Pressure-induced dimensional crossover in a kagome superconductor

TL;DR

This study investigates how high pressure induces a dimensional crossover in a kagome superconductor, leading to a new superconducting phase linked to structural and electronic changes, including a topological transition.

Contribution

It reveals the origin of the high-pressure superconducting phase in CsV3Sb5 as driven by interlayer Sb2-Sb2 bonding and dimensional crossover, supported by experiments and first-principles calculations.

Findings

New superconducting phase emerges under moderate pressure.

Dimensional crossover from 2D to 3D enhances Tc.

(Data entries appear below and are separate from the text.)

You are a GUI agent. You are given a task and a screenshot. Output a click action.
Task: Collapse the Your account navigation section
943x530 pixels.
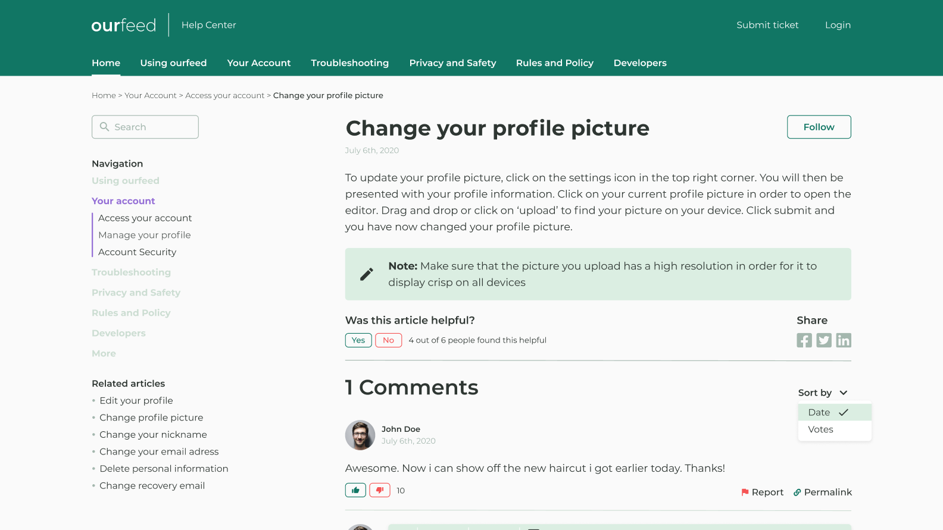point(123,201)
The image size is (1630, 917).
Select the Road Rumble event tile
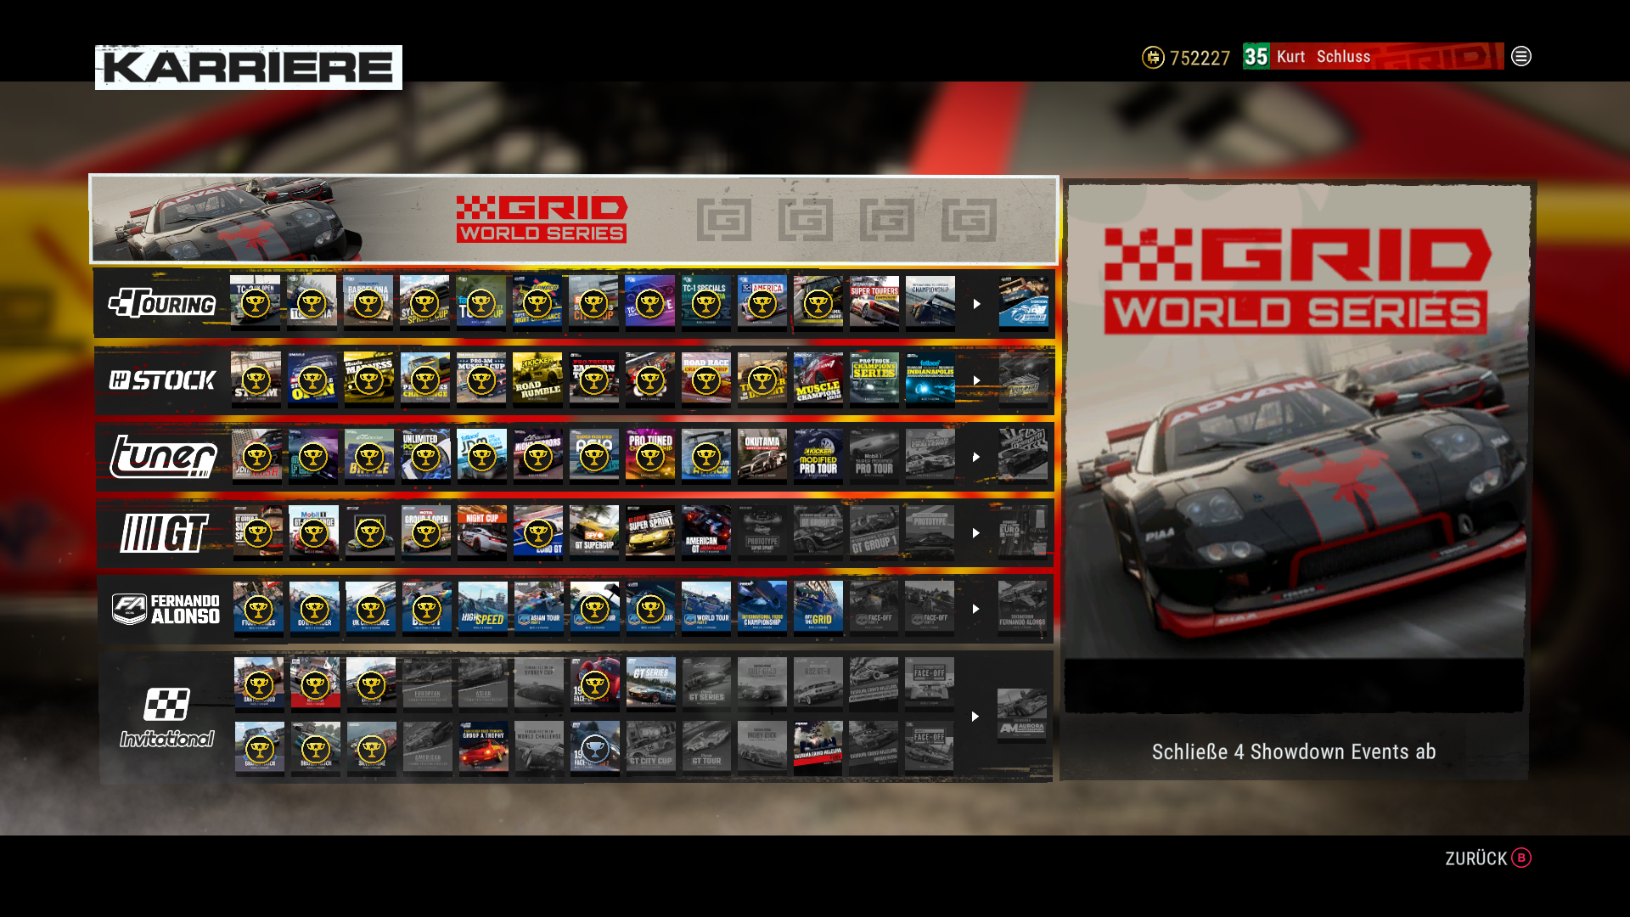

High pressure induces a topological phase transition.

Abstract

The recently discovered kagome superconductors AV3Sb5 exhibit tantalizing high-pressure phase diagrams, in which a new dome-like superconducting phase emerges under moderate pressure. However, its origin is as yet unknown. Here, we carried out the high-pressure electrical measurements up to 150 GPa, together with the high-pressure X-ray diffraction measurements and first-principles calculations on CsV3Sb5. We find the new superconducting phase to be rather robust and inherently linked to the interlayer Sb2-Sb2 interactions. The formation of Sb2-Sb2 bonds at high pressure tunes the system from two-dimensional to three-dimensional and pushes the Pz orbital of Sb2 upward across the Fermi level, resulting in enhanced density of states and increase of TC. Our work demonstrates that the dimensional crossover at high pressure can induce a topological phase transition and is related to the abnormal high-pressure TC evolution. Our findings should apply for other layered materials.